La percezione del Mmg


L’episodio, inoltre, è l’ennesima spia della separazione tra il Paese reale e la classe dirigente, che può avere una spiegazione di carattere sociologico. Le ricerche demoscopiche dimostrano infatti che la medicina generale è particolarmente apprezzata nelle piccole e medie località e dai suoi frequentatori più assidui e soddisfatti: anziani, pensionati, lavoratori dipendenti, donne, cittadini di condizione socioeconomica medio-bassa e con pluripatologie croniche.

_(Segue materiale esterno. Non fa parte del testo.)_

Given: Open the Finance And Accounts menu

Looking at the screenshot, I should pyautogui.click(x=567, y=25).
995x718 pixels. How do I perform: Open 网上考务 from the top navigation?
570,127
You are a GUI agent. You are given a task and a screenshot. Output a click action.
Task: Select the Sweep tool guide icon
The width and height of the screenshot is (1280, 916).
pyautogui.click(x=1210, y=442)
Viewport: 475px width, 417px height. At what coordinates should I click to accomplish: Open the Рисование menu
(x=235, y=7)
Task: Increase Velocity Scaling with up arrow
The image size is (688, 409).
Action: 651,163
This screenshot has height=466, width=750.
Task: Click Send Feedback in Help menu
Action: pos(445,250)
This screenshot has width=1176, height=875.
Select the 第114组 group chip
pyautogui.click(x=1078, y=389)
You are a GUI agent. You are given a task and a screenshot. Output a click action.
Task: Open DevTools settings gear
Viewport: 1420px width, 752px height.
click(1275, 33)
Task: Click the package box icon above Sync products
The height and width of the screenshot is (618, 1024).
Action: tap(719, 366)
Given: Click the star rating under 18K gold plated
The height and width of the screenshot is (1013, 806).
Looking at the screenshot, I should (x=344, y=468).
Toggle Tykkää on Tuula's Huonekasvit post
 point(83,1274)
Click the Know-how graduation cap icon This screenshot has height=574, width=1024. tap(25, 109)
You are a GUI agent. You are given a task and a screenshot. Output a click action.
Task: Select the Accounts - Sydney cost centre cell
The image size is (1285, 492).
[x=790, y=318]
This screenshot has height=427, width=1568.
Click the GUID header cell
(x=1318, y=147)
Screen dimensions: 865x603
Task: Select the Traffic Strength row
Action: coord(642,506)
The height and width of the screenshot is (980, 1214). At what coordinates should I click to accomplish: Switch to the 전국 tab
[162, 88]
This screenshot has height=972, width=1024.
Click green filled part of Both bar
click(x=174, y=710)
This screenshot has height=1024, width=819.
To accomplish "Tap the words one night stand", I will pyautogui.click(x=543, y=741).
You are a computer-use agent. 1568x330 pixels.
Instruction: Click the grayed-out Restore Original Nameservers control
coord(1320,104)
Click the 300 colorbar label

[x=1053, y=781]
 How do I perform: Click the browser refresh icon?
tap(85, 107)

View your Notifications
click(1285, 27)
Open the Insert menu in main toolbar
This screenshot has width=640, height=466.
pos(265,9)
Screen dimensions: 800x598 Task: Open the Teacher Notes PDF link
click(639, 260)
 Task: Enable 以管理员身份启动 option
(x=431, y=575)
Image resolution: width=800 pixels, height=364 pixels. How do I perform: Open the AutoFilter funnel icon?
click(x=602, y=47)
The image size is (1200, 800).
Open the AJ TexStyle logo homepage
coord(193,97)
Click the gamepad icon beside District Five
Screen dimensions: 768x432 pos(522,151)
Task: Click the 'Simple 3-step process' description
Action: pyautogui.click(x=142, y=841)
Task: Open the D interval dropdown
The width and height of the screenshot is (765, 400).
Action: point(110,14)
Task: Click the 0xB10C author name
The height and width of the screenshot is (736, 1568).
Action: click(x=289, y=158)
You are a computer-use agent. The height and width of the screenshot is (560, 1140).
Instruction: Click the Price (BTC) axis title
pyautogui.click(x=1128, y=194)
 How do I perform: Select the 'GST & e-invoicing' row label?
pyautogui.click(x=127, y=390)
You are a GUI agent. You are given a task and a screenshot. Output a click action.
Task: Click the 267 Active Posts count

Al contrario la figura professionale del medico di famiglia è un po’ in affanno nelle aree metropolitane, dove si concentrano gli strati sociali più abbienti, i lavoratori autonomi, la borghesia professionale e i ceti dirigenti, che spesso accedono direttamente alla medicina di secondo livello. Da questa mancata frequentazione deriva un difetto di conoscenza dell’organizzazione e dei compiti della medicina generale, che resta un mondo a sé, tant’è che tra i rappresentanti delle élite si cristallizza un’immagine riduttiva del medico di medicina generale denominato non a caso medico “generico”, ritenuto un mero “trascrittore” di prescrizioni specialistiche. Probabilmente le diverse modalità di fruizione dei servizi sanitari tra cittadini comuni e classe dirigente sono alla base di una proposta avulsa dalla concreta realtà della medicina territoriale.